Hollandi, R., Szkalisity, A., Toth, T., Tasnadi, E., Molnar, Cs., Mathe, B., Grexa, I., Molnar, J., Balind A., Gorbe, M., Kovacs, M., Migh, E., Goodman, A., Balassa, T., Koos, K., Wang, W., Caicedo, J. C., Bara, N., Kovacs, F., Paavolainen, L., Danka, T., Kriston, A., Carpenter, A. E., Smith K., Horvath, P. (2020) nucleAIzer: A Parameter-free Deep Learning Framework for Nucleus Segmentation Using Image Style Transfer, Cell Systems 10 (5), 453-458. e6, IF: 10.304

A deep learning workflow was presented that learns from the never seen data so that it synthesizes instances from the incoming images and adopts itself onto the data. The model reached the highest score on the DSB 2018 competition.



Brasko, C., Smith, K., Molnar, Cs., Farago, N., Hegedus, L., Balind, A., Balassa, T., Szkalisity, A., Sukosd, F., Kocsis, K., Balint, B., Paavolainen, L., Enyedi, M. Z., Nagy, I., Puskas, L.G., Haracska, L., Tamas, G., Horvath P. (2018) Intelligent image-based in situ single-cell isolation. Nature communications 9 (1), 226, IF:11.878

The CAMI technique was presented here, that is a deep learning driven single-cell isolation concept. It connects two microscopes, of which one is a micromanipulator and selects cells that may be molecularly characterized. In this early work we present DNA and RNA sequencing of the selected cells.



Carragher, N., Piccinini, F., Tesei, A., Trask, J., Bickle, M., Horvath, P. (2018)

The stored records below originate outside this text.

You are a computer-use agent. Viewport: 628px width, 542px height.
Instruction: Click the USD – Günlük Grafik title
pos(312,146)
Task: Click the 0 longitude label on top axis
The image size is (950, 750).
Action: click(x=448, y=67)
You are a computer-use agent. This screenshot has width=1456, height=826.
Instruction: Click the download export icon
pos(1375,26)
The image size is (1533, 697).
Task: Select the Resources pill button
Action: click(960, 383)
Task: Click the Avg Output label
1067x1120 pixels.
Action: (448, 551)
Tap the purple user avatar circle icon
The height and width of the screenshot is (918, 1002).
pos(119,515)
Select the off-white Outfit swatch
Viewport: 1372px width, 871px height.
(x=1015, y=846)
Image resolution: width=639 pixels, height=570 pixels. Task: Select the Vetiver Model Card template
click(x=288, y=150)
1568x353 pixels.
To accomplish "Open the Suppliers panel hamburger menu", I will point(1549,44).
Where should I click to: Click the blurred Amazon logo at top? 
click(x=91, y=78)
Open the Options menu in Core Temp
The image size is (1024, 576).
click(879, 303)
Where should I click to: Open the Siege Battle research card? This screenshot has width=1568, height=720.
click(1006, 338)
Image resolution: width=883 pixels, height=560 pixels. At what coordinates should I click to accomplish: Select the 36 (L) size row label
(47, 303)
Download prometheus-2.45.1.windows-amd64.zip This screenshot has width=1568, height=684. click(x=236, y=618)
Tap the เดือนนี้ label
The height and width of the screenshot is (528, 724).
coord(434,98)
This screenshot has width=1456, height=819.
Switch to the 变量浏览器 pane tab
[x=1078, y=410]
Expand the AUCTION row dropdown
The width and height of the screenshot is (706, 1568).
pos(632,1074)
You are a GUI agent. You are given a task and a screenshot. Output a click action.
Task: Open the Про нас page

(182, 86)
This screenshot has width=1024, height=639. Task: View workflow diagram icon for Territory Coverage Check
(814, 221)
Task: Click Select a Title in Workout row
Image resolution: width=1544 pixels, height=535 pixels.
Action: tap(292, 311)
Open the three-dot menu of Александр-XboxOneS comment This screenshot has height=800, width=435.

Concerns, challenges and promises of high-content analysis of 3D cellular models.

Nature Reviews Drug Discovery 17 (8), 606-606 IF: 57.618

This paper discusses the SWOT of 3 dimensional organoid screening, highlights advantages, and defines upcoming challenges of the field.



Horvath, P., Aulner, N., Bickle, M., Davies, A., Del Nery, E., Ebner, D., Montoya, M., Ostling, P., Pietiainen, V., Price, L., Shorte, S., Turcatti, G., von Schantz, C., Carragher, N. (2016) Screening out irrelevant cell-based models of disease, Nature reviews Drug discovery 15 (11), 751-769, IF:47.120

Peter Horvath initiated a new society, -the EUCAI- and with other members from Europe we reviewed and commented on problems in disease models and screening. This work had an impact in creating new topics for the H2020 program.



Smith K., Li Y., Piccinini, F., Csucs G., Balazs C., Bevilacqua A., Horvath, P. (2015) CIDRE: an illumination-correction method for optical microscopy. Nature Methods 12 (5), 404-406, IF:25.328

This paper introduces a novel image improvement technique that removes the illumination defects of microscopes by using an energy minimization technique. The method is the state of the art in microscopy image correction.